Vulvar intraepithelial neoplasia: age, morphological phenotype, papillomavirus DNA, and coexisting invasive carcinoma.

Recent studies suggest that subsets of vulvar intraepithelial neoplasia (VIN) may be distinguished based on morphological presentation, the presence or absence of human papillomavirus (HPV) nucleic acids, and patient age. We analyzed 65 VIN lesions, including 15 with associated squamous cell carcinoma, to determine the relationship between pathological parameters associated with common types of VIN (multinucleation, koilocytosis, verruco-papillary morphology, diffuse atypia), rarer variants (differentiation, basal atypia), patient age, and papillomavirus nucleic acids. For all lesions higher mean ages were observed in patients with lesions that were associated with cancer and with well differentiated VIN variants with basal atypia only. A strong negative correlation with HPV nucleic acids was observed for differentiated variants with basal atypia (P = .002). In the common or "classic" VIN group patients with lesions with koilocytotic atypia, multinucleation, and verruco-papillary morphology were generally younger.
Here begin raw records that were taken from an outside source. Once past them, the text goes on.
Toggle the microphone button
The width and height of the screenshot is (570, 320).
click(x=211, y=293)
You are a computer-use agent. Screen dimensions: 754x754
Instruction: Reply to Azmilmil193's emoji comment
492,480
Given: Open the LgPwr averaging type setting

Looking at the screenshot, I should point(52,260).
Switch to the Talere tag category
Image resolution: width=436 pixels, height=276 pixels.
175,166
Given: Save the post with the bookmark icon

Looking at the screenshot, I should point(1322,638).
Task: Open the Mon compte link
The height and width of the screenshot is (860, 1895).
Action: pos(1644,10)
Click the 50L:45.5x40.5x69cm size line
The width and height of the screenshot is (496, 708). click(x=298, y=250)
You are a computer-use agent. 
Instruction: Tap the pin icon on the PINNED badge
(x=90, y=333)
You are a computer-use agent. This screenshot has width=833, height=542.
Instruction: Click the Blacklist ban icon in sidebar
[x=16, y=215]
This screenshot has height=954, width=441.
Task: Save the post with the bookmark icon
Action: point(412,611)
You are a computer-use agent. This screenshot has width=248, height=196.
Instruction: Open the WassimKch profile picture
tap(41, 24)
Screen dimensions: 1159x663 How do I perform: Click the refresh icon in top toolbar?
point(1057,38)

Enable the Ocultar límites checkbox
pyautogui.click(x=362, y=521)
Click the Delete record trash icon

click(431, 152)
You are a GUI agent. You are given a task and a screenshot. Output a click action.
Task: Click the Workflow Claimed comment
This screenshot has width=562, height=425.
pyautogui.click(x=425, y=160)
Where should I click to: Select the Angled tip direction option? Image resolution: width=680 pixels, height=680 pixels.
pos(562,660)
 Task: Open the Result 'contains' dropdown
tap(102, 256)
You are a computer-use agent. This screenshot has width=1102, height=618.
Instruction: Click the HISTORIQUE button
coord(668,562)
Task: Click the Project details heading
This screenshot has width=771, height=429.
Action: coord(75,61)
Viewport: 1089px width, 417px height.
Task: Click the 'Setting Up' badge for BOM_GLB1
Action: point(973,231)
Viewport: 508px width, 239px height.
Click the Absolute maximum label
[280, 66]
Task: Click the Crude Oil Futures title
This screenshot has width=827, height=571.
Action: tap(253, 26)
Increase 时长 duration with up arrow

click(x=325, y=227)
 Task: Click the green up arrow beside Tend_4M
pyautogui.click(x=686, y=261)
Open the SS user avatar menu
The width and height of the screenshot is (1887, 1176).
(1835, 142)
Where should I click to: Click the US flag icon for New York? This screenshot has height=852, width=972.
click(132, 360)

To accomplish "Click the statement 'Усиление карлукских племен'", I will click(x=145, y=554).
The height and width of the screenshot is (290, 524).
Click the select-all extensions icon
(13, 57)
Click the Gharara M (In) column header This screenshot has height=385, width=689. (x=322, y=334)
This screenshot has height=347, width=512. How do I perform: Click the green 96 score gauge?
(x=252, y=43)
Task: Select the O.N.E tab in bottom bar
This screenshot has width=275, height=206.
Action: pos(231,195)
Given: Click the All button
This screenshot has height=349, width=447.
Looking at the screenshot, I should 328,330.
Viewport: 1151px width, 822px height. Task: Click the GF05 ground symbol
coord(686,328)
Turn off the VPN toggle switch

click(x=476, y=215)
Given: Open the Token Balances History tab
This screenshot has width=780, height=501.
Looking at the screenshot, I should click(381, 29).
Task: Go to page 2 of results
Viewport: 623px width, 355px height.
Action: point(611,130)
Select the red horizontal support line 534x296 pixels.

However, no parameter or group of parameters defined a subset of patients with a significantly lower mean age or lesions with a higher index of HPV nucleic acids. Three of six lesions of lichen sclerosus (LS)-associated VIN, including one involving invasive carcinoma in elderly women, contained HPV nucleic acids; all three lesions exhibited the features of classic VIN. The finding of HPV across a broad age range suggests that this virus may play a role in vulvar neoplasia at any point in life. The direct demonstration of HPV nucleic acids within three LS-associated VINs is intriguing because it links two distinct risk factors to the same neoplasm.